Author Response File:
Author Response.pdf
Reviewer 3 Report
Comments and Suggestions for Authors
The paper presents a relevant and innovative framework (FARO) for integrating climate non-stationarity into Marine Spatial Planning and offshore wind operational risk analysis. However, several methodological justifications, missing figures, and clarity issues must be addressed before the manuscript can be considered for publication.
Comment [1]: The methodological choice to rely on INPE regional projections (based on CMIP5) is justified primarily through availability and resolution. However, the authors must expand this justification by discussing:
-the performance differences between CMIP5-INPE and current CMIP6 ensembles.

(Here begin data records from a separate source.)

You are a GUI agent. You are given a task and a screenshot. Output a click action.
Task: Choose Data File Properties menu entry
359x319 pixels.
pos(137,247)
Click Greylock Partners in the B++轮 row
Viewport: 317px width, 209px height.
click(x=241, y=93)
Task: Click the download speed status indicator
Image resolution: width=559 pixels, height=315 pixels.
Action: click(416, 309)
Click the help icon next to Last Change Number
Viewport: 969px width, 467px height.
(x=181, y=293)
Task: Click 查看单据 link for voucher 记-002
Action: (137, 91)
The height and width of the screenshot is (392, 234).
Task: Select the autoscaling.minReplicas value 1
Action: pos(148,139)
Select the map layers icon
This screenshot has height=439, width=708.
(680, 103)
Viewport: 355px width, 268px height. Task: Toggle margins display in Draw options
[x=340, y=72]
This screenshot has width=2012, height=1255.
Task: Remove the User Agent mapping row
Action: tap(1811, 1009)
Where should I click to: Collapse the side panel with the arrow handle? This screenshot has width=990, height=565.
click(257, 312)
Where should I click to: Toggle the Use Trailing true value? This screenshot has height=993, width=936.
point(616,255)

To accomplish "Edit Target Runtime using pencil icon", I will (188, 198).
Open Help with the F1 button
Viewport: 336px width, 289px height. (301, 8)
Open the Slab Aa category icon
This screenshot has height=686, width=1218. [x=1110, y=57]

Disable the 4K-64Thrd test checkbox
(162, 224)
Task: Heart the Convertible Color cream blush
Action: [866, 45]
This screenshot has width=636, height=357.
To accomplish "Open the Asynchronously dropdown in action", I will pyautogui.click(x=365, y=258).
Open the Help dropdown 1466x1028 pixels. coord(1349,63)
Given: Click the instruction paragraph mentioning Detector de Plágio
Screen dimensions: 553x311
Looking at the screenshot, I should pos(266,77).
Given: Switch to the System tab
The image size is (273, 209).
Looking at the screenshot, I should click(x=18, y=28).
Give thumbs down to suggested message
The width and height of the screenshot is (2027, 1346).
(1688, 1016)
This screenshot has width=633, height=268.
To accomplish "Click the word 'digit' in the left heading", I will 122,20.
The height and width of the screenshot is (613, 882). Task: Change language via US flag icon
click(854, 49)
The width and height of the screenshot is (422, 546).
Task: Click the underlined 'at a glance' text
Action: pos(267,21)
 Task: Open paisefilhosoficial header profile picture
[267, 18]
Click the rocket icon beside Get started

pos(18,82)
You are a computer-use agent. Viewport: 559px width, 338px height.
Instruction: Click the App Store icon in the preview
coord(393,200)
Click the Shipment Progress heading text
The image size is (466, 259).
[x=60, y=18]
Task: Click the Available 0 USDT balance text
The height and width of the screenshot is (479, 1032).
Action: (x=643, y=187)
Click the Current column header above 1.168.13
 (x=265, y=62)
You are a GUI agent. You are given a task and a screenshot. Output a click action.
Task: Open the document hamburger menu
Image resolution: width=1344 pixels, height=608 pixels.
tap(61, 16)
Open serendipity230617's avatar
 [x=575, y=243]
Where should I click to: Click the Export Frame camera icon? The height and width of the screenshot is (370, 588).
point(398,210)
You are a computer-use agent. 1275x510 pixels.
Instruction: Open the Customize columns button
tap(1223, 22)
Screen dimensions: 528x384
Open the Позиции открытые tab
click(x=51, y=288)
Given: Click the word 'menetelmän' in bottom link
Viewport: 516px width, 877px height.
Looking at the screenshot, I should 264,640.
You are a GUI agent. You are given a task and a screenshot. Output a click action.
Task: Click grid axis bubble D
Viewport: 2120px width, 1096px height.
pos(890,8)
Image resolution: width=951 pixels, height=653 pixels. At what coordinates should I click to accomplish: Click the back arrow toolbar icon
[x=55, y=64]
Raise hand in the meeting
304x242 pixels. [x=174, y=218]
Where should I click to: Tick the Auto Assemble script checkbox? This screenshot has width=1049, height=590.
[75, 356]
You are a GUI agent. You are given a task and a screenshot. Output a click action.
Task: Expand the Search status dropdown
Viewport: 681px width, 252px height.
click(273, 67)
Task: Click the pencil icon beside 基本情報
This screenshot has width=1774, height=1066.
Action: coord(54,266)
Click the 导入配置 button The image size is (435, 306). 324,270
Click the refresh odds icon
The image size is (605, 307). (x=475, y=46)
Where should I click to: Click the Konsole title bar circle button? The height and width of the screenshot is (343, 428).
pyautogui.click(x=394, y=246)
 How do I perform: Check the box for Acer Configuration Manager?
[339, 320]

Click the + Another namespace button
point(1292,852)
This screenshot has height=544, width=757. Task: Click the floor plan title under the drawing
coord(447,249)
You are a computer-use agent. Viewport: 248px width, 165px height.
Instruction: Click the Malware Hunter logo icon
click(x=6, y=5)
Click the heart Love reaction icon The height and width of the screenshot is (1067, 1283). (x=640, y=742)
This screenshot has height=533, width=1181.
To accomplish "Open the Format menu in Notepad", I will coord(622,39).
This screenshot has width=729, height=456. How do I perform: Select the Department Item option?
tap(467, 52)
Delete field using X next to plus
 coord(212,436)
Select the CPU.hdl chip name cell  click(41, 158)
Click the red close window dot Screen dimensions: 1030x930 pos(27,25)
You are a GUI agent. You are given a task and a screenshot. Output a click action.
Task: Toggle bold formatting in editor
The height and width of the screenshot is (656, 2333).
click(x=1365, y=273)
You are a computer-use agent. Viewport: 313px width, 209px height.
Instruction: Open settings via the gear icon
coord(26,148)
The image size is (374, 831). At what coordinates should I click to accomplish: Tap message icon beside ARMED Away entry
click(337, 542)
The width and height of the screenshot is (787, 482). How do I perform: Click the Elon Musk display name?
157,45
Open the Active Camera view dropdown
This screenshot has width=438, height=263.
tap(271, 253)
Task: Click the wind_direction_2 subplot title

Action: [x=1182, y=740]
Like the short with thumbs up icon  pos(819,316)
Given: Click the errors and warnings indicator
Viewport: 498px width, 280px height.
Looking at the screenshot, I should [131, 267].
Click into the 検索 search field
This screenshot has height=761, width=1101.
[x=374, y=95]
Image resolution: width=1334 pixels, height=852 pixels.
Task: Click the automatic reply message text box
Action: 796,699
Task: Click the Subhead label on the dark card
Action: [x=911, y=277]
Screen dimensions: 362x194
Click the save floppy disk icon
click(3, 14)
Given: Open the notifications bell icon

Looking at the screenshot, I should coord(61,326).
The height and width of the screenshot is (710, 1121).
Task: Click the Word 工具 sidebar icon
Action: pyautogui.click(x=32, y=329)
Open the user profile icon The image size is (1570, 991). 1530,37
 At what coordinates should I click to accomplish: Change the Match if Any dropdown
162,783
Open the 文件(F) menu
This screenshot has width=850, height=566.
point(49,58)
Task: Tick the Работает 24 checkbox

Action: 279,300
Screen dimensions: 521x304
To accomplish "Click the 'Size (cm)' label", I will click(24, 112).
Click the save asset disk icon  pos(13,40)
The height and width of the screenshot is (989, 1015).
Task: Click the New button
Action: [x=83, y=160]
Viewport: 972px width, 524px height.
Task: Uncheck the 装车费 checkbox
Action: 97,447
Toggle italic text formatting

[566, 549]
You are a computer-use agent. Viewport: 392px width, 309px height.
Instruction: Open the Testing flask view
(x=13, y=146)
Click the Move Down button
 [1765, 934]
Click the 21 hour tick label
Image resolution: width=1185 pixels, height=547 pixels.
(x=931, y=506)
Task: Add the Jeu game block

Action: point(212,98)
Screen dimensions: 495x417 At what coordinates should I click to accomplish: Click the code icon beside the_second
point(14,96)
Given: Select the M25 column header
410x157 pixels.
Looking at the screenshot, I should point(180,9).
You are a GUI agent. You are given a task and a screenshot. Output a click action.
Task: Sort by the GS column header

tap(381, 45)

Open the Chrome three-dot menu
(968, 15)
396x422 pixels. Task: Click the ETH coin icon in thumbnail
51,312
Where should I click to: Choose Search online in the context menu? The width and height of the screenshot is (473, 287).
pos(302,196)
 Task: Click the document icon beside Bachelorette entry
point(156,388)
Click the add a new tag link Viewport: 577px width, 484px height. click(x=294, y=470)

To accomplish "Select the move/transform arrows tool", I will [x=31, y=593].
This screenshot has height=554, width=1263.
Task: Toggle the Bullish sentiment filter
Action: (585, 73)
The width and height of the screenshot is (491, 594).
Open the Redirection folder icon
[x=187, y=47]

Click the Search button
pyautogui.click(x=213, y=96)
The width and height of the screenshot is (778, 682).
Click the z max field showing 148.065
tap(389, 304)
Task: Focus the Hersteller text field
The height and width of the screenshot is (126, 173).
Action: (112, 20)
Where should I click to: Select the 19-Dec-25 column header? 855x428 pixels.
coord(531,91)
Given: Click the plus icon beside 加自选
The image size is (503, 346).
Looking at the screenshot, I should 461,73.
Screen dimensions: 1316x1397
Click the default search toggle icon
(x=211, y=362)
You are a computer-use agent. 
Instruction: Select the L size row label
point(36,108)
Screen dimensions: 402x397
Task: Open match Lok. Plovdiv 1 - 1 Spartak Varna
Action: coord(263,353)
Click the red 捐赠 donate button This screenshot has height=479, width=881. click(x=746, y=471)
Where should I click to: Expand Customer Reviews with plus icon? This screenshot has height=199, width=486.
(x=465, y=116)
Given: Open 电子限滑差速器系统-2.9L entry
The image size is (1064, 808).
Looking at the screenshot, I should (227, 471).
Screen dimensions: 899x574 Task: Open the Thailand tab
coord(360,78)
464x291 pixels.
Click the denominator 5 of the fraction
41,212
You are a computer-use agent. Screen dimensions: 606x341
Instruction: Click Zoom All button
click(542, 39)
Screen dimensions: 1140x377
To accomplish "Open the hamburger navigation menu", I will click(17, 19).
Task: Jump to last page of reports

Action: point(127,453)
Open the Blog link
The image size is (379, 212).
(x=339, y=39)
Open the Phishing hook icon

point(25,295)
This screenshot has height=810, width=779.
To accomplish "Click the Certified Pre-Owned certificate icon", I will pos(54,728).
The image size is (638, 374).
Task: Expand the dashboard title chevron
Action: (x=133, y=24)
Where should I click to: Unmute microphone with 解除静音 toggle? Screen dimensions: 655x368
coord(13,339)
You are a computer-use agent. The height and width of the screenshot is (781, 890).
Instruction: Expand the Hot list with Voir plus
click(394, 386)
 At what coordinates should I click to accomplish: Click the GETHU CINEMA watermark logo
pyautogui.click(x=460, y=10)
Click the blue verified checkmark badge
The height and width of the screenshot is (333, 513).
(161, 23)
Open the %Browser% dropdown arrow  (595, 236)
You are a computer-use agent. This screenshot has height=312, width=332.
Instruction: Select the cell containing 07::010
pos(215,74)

-Potential biases introduced by excluding newer models.
*-Whether regional CORDEX CMIP6 products were considered.
This is necessary for evaluating the robustness of FARO under current climate modeling standards.
Comment [2]:
The downscaling model reports R² = 0.8885 and RMSE = 0.1446 m , but the manuscript lacks a spatial breakdown of performance. Please provide:
* Spatial variability of model skill (coastal vs. offshore grid cells).
* Skill under extreme conditions (upper quantiles of SWH).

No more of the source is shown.